Okuma Parçası.
########################################

“Çıkarınız” varsa, bunlar olmasa da olur..

Abone Ol

Yöneticilere karşı önüne gelen tepkili, önüne gelen eylemde..

Biz halk olarak ne istiyoruz?

- Bizi yönetenler “dürüst” olsun..

- Rüşvet almasın, yolsuzluk yapmasın..

- Ülkenin kaynaklarını-malını-mülkünü yemesin-yedirmesin..

- Her konuda herkese eşit mesafede olsun, kimseye “kıyak” geçmesin..

- Yasalara uygun davransın, yasalara uygun davranılmasını sağlasın..

- Halkın vergilerini ve ülke kaynaklarını çarçur etmesin..

Peki..

“Laf”a gelince bunu isteyen veya istediğini söyleyen halk, iş “icraate” döküldüğünde, niye “aksi” isteklerde bulunuyor?

Yani..

Halk, aslında yöneticilerinin eşit davranmasını ve yasaları uygulamasını pek istemiyor..

Hatta, “aksini” isteyenler bile oluyor..

Buna bazı örneklerle açıklık getirelim..

180 DERECELİK BİR DÖNÜŞ

Zaman zaman duyuyorsunuz; bazı otellerde kaçak katlar, kaçak çıkmalar olduğu belirleniyor..

########################################

Verilen Veriler.
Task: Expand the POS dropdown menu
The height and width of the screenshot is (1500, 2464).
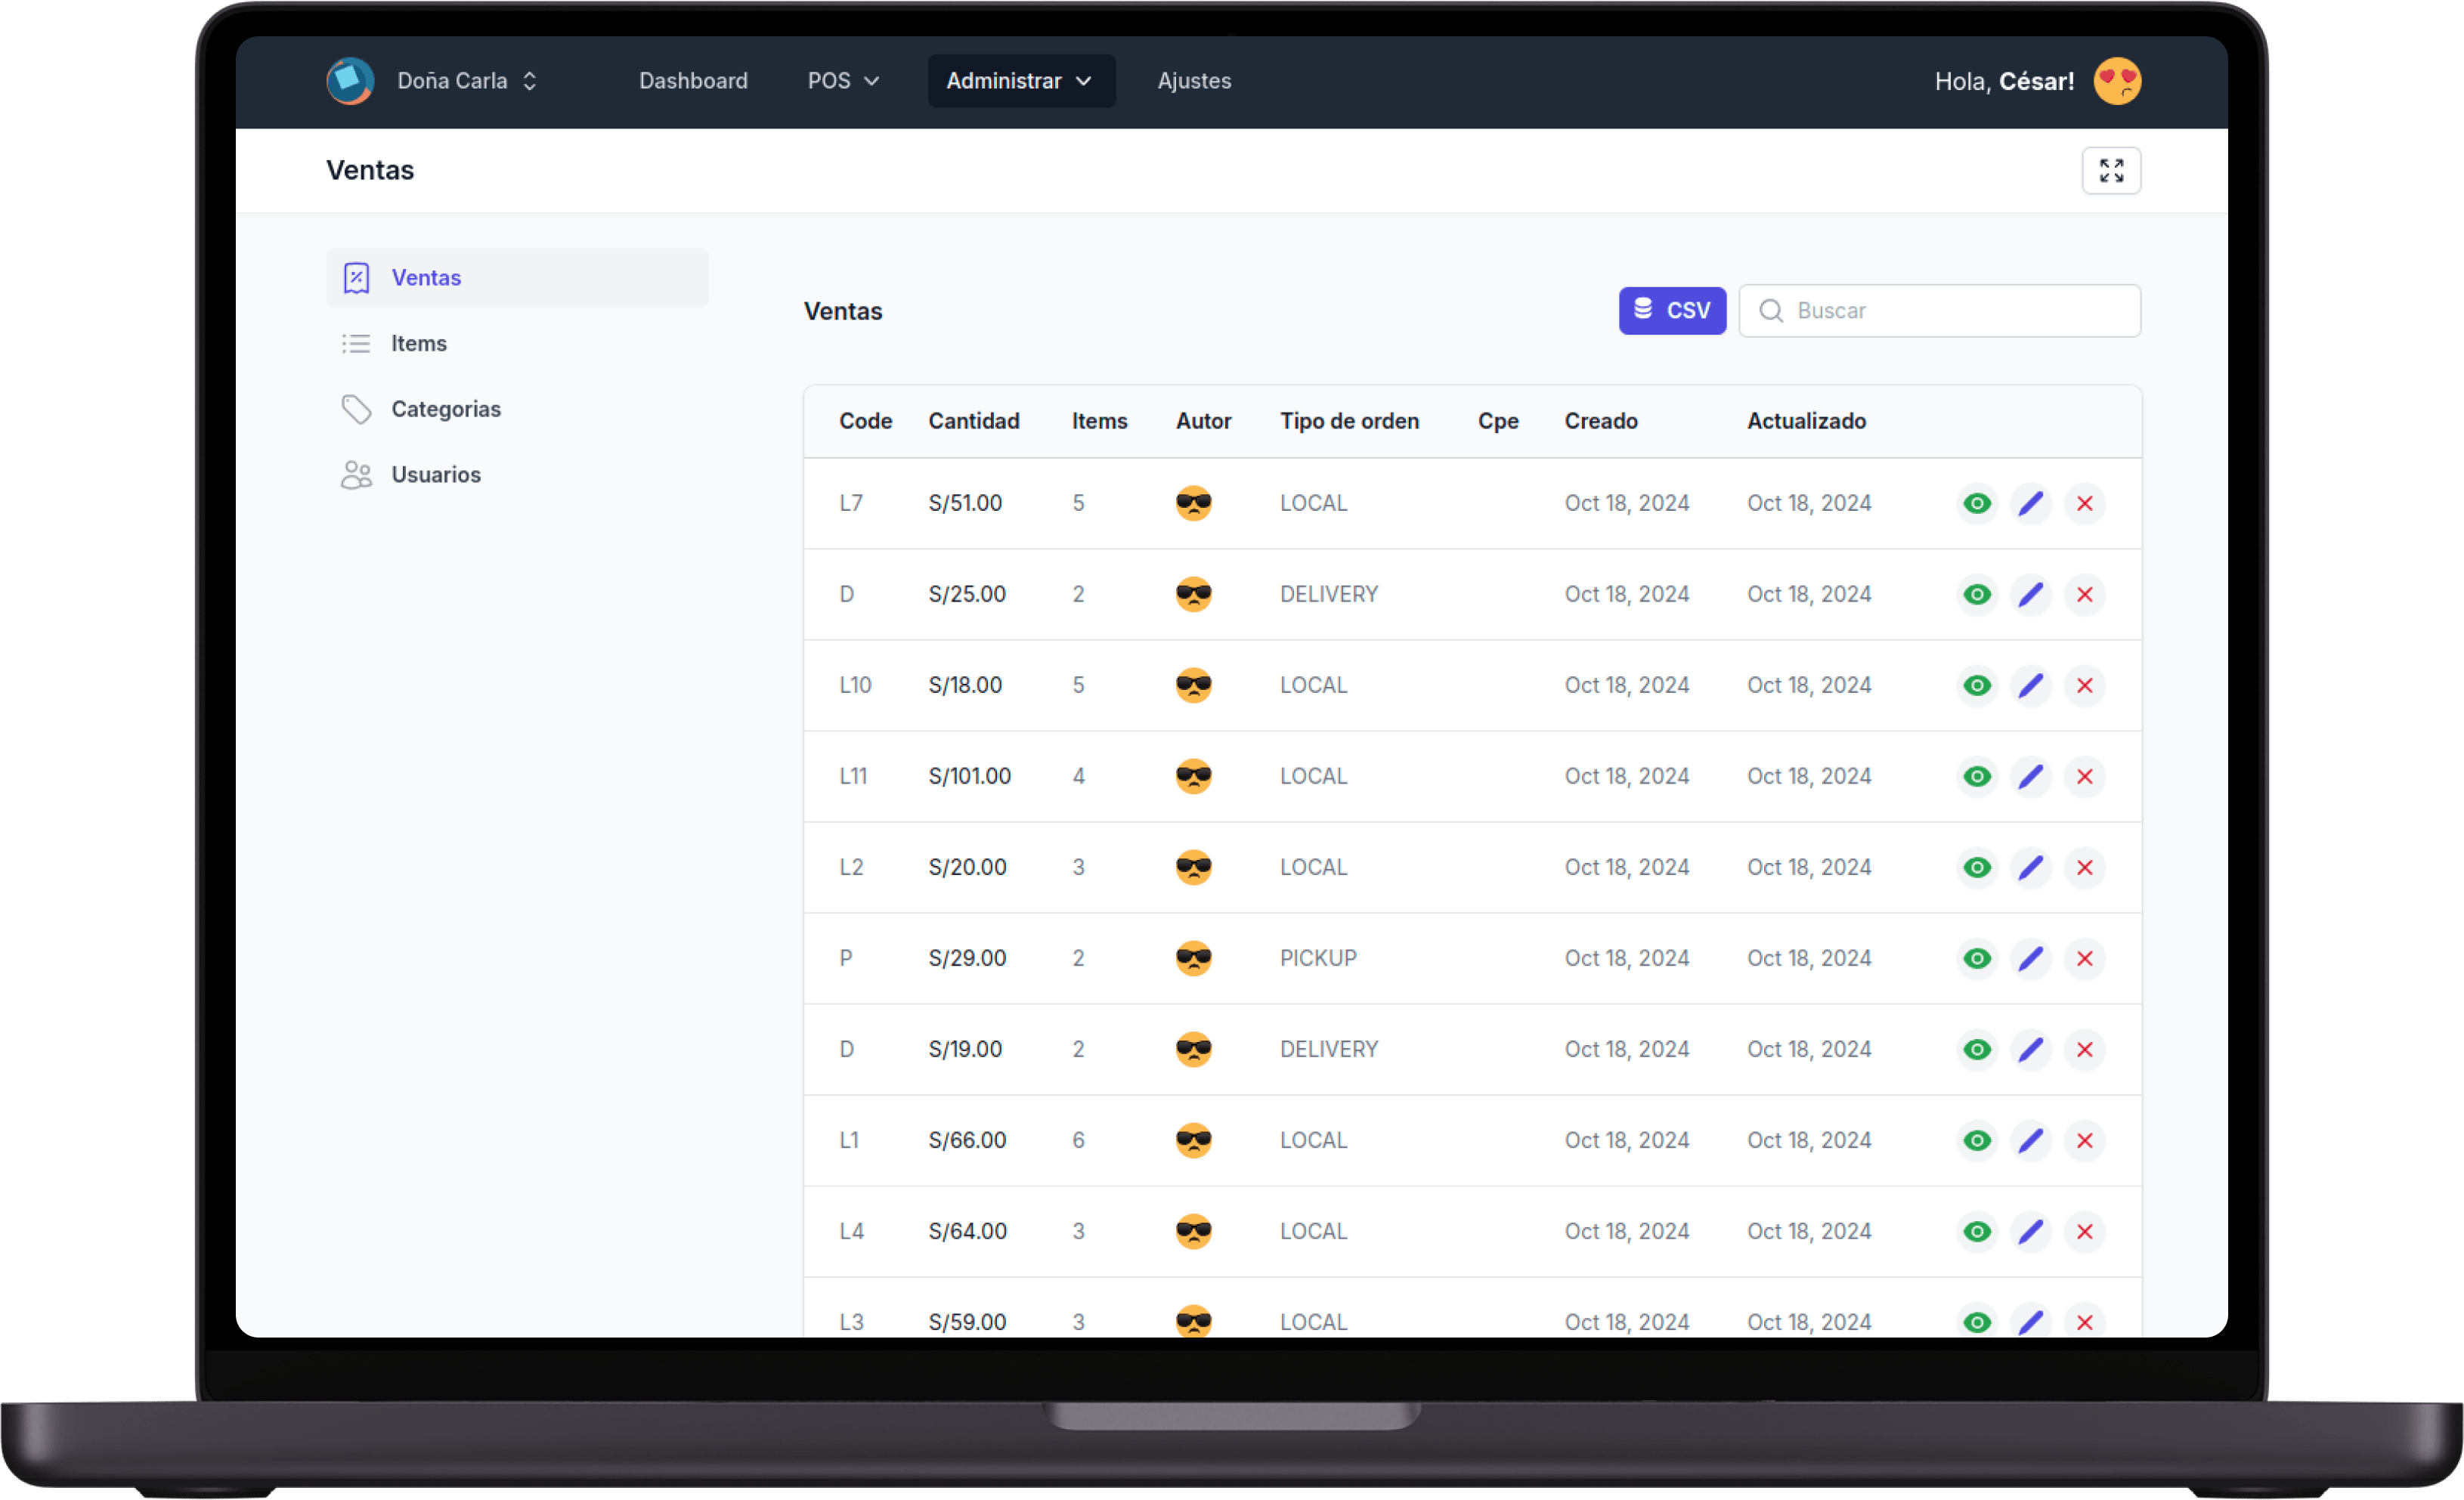Action: click(x=842, y=81)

########################################

Amaç. Okuma parçasına göre bazı otellerde ne olduğu belirleniyor?

Alıştırmanın Cevabı. Bazı otellerde kaçak katlar ve kaçak çıkmalar olduğu belirleniyor.